Shot in March 2014, with a few days’ extra shooting in Verona, Italy for some flashbacks, Plan Z was test screened in Sunderland in October 2015. The world premiere was at the HorrorHound Weekend in the Cincinatti on 19th March 2016 where Stu won Best Director and was nominated for Best Actor. The film was also shown at the September HorrorHound bash in Indianapolis where it was made available to punters in two special collector’s editions: an early DVD that included a black and white version of the movie as a bonus – and a VHS tape.

Invincible Pictures released the regular US DVD in October 2016. A British disc was expected to follow shortly afterwards but the stars aligned nicely for the movie and that was put back to early 2017 in favour of a theatrical release through Cineworld in November.

Since shooting Plan Z Stuart Brennan has been a busy man. He wrote, produced and starred in a contemporary reworking of A Christmas Carol, directed by Izatt and with Morrison, Wake and Horan in the cast. Then came Tomorrow, a drama about a soldier returned from Afghanistan. Again Stu wrote, produced and acted; Martha Pinson directed that one; the cast also includes Stephen Fry, Paul Kaye and warbler Joss Stone. Most recently – so recent that it’s not even on the IMDb as I write this, Stu put his directing hat on again for Necromancer, a Napoleonic horror tale shot among the beautiful landscapes of Dumfries and Galloway.
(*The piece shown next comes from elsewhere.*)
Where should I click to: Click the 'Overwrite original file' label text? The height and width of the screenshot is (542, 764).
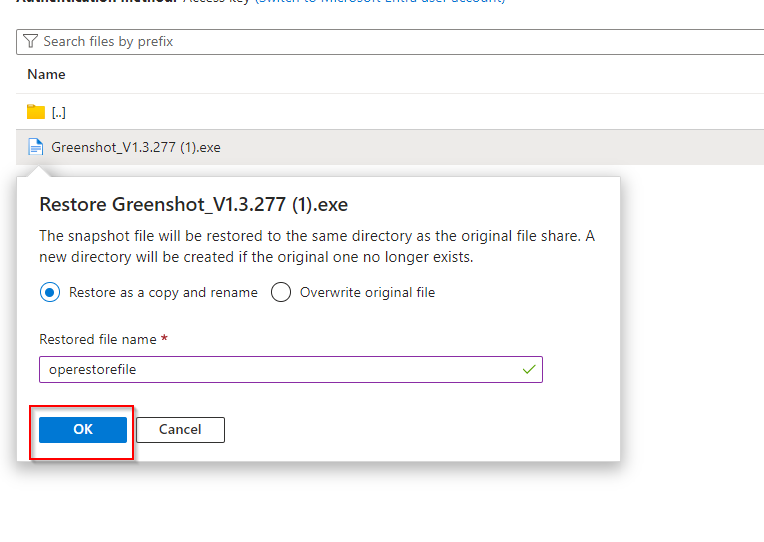click(x=367, y=293)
Some years back, Brennan did actually shoot (part of) another zombie film, Zombies of the Night with Eleanor James in the cast. It was never completed (the IMDb lists it as a short called ZotN) and isn’t likely to ever be now, let’s face it. But that’s fine because we have Plan Z which I strongly recommend to you if you like grim, dark, thankless tales of the zombie apocalypse.

One final thing I haven’t mentioned is the film’s token name value. Improbably, it's Horrible Histories creator Terry Deary! He’s an old friend of Stu’s and gamely agreed to play a shopkeeper.